WHAT YOU ARE ASKED TO DO: Retype the rows below word for word, starting at the line containing "Select the scissors" and ending at the line containing "1366x723 pixels. (x=1130, y=273)", both lines included.
───── DATASET EXTRACT
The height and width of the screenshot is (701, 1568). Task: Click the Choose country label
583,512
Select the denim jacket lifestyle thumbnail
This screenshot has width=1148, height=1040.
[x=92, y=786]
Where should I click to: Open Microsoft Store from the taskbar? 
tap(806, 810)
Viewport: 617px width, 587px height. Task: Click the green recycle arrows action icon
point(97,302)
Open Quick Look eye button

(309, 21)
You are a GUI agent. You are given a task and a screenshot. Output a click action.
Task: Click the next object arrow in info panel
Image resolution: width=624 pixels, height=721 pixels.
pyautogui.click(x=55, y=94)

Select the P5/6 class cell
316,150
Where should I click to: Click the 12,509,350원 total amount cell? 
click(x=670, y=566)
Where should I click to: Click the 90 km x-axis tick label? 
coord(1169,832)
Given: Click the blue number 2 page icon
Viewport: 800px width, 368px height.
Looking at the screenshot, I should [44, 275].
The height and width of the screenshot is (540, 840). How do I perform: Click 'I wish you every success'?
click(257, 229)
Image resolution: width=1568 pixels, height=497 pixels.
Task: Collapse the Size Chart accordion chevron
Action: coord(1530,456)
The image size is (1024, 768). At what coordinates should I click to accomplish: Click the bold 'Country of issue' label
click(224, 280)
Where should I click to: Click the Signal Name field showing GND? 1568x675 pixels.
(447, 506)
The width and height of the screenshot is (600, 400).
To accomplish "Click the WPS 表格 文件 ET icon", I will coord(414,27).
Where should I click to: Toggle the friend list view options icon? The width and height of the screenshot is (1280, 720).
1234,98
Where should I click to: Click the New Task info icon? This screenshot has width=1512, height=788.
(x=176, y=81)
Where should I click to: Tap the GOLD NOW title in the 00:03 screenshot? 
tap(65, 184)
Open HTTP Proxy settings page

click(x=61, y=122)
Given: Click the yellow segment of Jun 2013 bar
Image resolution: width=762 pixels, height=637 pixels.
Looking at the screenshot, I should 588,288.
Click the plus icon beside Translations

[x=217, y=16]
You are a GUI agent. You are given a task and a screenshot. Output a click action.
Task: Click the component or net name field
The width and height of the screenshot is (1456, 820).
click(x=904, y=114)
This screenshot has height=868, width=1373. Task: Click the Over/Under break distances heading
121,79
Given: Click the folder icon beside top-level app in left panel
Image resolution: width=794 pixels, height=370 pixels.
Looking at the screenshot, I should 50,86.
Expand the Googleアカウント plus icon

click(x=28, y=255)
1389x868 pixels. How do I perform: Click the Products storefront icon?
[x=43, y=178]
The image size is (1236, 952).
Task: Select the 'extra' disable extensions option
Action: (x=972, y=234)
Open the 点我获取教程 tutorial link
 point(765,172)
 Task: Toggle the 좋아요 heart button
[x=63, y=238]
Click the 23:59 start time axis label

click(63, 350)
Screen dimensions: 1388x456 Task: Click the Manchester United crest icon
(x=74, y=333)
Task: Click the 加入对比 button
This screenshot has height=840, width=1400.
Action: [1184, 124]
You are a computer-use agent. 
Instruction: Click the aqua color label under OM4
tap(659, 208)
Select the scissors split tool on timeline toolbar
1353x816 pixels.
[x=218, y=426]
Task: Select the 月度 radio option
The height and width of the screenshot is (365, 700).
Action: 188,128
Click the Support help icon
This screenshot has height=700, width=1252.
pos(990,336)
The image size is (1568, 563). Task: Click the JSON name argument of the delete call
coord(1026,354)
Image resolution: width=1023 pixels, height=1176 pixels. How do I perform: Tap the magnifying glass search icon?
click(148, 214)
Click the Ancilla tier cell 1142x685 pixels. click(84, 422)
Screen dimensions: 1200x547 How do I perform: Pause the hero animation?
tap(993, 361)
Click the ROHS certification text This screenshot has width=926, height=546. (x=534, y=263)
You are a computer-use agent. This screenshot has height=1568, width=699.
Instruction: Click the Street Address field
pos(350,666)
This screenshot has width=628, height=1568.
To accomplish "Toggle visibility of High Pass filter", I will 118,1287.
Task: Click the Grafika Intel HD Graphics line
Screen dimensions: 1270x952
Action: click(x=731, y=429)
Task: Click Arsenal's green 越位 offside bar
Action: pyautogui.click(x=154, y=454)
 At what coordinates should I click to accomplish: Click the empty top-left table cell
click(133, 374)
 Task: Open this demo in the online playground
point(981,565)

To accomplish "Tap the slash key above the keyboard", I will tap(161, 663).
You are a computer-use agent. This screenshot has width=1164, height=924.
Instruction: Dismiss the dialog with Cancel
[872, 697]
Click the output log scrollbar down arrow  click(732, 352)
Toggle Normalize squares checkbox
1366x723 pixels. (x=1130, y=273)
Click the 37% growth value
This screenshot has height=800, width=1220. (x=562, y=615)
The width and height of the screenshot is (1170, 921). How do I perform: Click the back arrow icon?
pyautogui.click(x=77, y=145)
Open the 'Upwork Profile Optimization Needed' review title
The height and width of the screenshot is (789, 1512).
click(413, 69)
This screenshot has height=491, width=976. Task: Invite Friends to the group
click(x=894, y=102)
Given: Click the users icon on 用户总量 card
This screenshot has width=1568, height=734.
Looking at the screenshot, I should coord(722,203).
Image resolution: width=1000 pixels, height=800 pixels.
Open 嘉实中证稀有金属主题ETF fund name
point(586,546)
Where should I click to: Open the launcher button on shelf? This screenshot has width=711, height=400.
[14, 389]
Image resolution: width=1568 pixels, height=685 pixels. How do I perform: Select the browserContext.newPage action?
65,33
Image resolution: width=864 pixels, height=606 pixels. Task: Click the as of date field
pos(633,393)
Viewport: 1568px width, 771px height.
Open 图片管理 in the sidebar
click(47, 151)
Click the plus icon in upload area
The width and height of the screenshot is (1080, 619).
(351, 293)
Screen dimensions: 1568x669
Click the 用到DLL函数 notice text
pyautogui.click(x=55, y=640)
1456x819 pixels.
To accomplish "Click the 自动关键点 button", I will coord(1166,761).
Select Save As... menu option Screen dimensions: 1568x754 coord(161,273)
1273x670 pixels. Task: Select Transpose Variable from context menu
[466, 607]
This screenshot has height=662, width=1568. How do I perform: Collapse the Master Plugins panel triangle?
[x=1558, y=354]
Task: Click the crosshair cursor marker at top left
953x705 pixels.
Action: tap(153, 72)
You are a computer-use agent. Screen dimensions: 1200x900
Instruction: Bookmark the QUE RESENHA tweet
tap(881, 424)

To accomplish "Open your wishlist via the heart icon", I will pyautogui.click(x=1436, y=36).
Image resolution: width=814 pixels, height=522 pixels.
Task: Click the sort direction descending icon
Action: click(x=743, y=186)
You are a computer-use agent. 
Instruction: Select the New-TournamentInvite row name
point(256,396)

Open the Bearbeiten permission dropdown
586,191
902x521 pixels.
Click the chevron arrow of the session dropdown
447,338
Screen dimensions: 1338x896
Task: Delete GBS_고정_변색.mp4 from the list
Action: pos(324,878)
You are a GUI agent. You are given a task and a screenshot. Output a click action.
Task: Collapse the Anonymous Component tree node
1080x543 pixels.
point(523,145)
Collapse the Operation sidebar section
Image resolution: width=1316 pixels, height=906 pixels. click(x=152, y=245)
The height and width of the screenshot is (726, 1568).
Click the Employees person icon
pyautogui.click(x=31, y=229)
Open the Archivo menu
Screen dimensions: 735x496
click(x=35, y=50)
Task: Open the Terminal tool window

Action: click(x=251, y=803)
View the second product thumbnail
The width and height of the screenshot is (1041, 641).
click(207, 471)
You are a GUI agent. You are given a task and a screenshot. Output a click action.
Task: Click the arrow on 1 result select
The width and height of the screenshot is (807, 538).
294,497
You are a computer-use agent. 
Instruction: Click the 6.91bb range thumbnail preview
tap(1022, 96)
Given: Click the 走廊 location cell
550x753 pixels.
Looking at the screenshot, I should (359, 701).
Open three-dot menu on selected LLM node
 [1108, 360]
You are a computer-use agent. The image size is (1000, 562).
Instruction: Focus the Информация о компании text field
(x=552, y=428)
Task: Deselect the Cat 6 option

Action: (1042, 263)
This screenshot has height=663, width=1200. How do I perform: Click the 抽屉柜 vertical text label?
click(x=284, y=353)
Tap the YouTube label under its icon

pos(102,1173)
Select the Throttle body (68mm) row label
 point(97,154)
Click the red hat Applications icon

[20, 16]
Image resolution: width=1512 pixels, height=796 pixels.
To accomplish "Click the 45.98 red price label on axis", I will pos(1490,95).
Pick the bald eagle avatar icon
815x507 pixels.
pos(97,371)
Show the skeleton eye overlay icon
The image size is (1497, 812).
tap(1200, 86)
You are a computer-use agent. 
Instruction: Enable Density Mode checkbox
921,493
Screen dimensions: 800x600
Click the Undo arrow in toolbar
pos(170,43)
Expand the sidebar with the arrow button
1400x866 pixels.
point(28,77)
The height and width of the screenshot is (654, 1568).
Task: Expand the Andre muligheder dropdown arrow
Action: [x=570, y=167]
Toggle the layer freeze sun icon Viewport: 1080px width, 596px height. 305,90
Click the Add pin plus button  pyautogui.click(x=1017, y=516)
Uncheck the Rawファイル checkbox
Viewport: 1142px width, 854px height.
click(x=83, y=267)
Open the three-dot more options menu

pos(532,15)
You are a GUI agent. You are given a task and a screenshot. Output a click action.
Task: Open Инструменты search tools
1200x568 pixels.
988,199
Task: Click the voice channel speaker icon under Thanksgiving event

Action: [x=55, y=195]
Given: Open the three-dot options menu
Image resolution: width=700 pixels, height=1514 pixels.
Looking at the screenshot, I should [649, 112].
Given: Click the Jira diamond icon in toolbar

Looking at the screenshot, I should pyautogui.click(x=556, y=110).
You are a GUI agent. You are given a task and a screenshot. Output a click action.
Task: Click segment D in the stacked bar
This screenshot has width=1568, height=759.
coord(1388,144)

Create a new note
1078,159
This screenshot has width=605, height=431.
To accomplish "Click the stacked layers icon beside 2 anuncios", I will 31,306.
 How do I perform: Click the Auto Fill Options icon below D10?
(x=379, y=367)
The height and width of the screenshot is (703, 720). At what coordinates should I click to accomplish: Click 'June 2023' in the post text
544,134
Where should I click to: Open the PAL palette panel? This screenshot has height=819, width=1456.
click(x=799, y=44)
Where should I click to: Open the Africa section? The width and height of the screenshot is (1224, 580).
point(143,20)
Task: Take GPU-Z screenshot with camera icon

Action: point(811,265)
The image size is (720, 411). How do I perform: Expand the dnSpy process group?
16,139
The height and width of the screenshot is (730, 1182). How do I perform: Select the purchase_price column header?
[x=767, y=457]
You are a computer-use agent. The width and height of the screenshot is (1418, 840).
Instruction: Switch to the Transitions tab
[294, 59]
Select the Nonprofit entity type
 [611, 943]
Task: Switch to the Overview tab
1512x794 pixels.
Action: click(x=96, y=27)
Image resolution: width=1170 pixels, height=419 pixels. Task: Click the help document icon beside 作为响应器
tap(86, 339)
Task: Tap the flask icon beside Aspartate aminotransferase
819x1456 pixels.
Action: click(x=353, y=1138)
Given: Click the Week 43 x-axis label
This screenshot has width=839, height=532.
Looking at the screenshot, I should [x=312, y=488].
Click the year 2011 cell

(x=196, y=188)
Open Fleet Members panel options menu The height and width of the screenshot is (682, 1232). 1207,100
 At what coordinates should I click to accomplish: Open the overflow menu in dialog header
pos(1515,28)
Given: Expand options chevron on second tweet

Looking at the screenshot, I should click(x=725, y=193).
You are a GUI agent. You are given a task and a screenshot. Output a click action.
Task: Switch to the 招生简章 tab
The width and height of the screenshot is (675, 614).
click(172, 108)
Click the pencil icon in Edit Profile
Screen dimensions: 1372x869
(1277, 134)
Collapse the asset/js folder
──────────
EXPECTED ANSWER:
Select the scissors split tool on timeline toolbar
1353x816 pixels.
[x=218, y=426]
Task: Select the 月度 radio option
The height and width of the screenshot is (365, 700).
Action: 188,128
Click the Support help icon
This screenshot has height=700, width=1252.
pos(990,336)
The image size is (1568, 563). Task: Click the JSON name argument of the delete call
coord(1026,354)
Image resolution: width=1023 pixels, height=1176 pixels. How do I perform: Tap the magnifying glass search icon?
click(148, 214)
Click the Ancilla tier cell 1142x685 pixels. click(84, 422)
Screen dimensions: 1200x547 How do I perform: Pause the hero animation?
tap(993, 361)
Click the ROHS certification text This screenshot has width=926, height=546. (x=534, y=263)
You are a computer-use agent. This screenshot has height=1568, width=699.
Instruction: Click the Street Address field
pos(350,666)
This screenshot has width=628, height=1568.
To accomplish "Toggle visibility of High Pass filter", I will 118,1287.
Task: Click the Grafika Intel HD Graphics line
Screen dimensions: 1270x952
Action: click(x=731, y=429)
Task: Click Arsenal's green 越位 offside bar
Action: pyautogui.click(x=154, y=454)
 At what coordinates should I click to accomplish: Click the empty top-left table cell
click(133, 374)
 Task: Open this demo in the online playground
point(981,565)

To accomplish "Tap the slash key above the keyboard", I will tap(161, 663).
You are a computer-use agent. This screenshot has width=1164, height=924.
Instruction: Dismiss the dialog with Cancel
[872, 697]
Click the output log scrollbar down arrow  click(732, 352)
Toggle Normalize squares checkbox
1366x723 pixels. (x=1130, y=273)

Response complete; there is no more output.